Projeto biodiverso mostra como conservação da floresta pode caminhar junto com geração de renda
Por: Assessoria de Comunicação
Publicado em 04 de Setembro de 2026 as 17:51 Hrs
Às vésperas do Dia da Amazônia, celebrado em 5 de setembro, resultados alcançados no noroeste de Mato Grosso mostram como a conservação da floresta pode estar associada à geração de renda e ao fortalecimento das comunidades que vivem nesses territórios. Por meio do Projeto Biodiverso, 696 extrativistas indígenas e de comunidades tradicionais já estiveram envolvidos em ações de produção sustentável, que somam mais de 400 toneladas de produtos de cadeias apoiadas pelo projeto.
As ações acontecem em Terras Indígenas e na Reserva Extrativista GuaribaRoosevelt, em uma área de 1.474.609 hectares. Castanha-do-brasil, borracha nativa e açaí estão entre as cadeias trabalhadas, com iniciativas que envolvem assistência técnica, organização da produção, infraestrutura, acesso a mercados e fortalecimento das organizações comunitárias.
“Quando falamos em conservar a Amazônia, precisamos olhar para quem vive nela. Povos indígenas e comunidades tradicionais têm conhecimentos e formas de relação com a floresta construídos ao longo de gerações. O papel do projeto é fortalecer essas comunidades e ampliar as condições para que conservação, autonomia e geração de renda caminhem juntas.” (Sávio Gomes, coordenador do Projeto Biodiverso)
O acompanhamento técnico é uma das frentes que sustentam esse trabalho. Até maio de 2026, foram realizadas 256 visitas e atendimentos de assistência técnica. O projeto também contabiliza 10 barracões e entrepostos construídos ou reformados e 50 mesas de seleção e secagem construídas, reformadas ou adaptadas, estruturas que apoiam etapas de seleção, secagem, armazenamento e organização da produção nos territórios.
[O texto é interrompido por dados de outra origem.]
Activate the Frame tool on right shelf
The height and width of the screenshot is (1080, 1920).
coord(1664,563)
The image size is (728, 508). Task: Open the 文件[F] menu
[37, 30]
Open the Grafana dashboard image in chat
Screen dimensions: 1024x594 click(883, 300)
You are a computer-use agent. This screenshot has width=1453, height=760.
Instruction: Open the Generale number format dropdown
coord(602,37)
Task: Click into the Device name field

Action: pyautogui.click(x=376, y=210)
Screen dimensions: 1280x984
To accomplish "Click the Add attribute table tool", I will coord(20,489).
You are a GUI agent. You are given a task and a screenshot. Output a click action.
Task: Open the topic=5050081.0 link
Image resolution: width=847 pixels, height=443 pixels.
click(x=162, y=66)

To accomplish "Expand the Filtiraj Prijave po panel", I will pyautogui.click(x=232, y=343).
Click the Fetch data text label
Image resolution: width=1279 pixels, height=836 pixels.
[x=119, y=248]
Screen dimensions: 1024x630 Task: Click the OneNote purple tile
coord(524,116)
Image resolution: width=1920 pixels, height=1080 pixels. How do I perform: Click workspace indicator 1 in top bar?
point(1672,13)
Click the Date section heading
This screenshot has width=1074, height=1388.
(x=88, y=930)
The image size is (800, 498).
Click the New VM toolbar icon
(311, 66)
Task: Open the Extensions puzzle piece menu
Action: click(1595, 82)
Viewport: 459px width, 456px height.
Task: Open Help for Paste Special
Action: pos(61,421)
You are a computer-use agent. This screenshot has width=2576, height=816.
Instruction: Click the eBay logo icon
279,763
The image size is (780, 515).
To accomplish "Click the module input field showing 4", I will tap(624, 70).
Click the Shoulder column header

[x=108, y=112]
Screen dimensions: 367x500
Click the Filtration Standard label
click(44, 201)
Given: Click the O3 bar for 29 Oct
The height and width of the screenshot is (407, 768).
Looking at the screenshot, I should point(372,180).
Floresta em pé também gera renda
A atuação do Biodiverso parte da compreensão de que conservar a Amazônia também passa pela criação de condições para que as populações que vivem nos territórios possam gerar renda de forma sustentável. O fortalecimento das cadeias da sociobiodiversidade busca ampliar oportunidades de comercialização, qualificar processos produtivos e valorizar conhecimentos e práticas associados à floresta.
Esse potencial econômico também aparece em escala nacional. Dados da Produção da Extração Vegetal e da Silvicultura (PEVS), do IBGE, mostram que os produtos não madeireiros da extração vegetal alcançaram cerca de R$ 2,4 bilhões em valor de produção no Brasil em 2024. Açaí, castanha-do-brasil e borracha estão entre os produtos acompanhados pela pesquisa e também fazem parte das cadeias trabalhadas pelo Biodiverso.
Nos territórios do projeto, o fortalecimento dessas atividades passa ainda pelas organizações locais. A consolidação mais recente registra 14 organizações comunitárias apoiadas ou capacitadas para fortalecer cadeias produtivas sustentáveis.
Conservação feita com pessoas
Os resultados produtivos fazem parte de uma estratégia mais ampla de atuação. Além das atividades relacionadas à geração de renda, o Biodiverso desenvolve iniciativas de educação ambiental, fortalecimento comunitário, participação de mulheres, comunicação socioambiental e apoio à autonomia dos povos e comunidades.
Na educação ambiental, foram realizadas 69 oficinas, palestras e vivências socioambientais. As atividades alcançaram 1.122 alunos e professores dentro dos territórios, além de 1.701 alunos e professores nas zonas de amortecimento e 293 comunitários.
O trabalho também busca ampliar a participação das novas gerações nas discussões sobre a Amazônia. A formação em comunicação socioambiental já envolveu 36 jovens indígenas e ribeirinhos e resultou em 43 conteúdos produzidos, estimulando narrativas sobre os territórios a partir do olhar de quem vive neles.
O Projeto Biodiverso é realizado pela Associação Pacto das Águas e patrocinado pela Petrobras, por meio do Programa Petrobras Socioambiental.
Nota de dados: Dado econômico nacional: IBGE – PEVS 2024.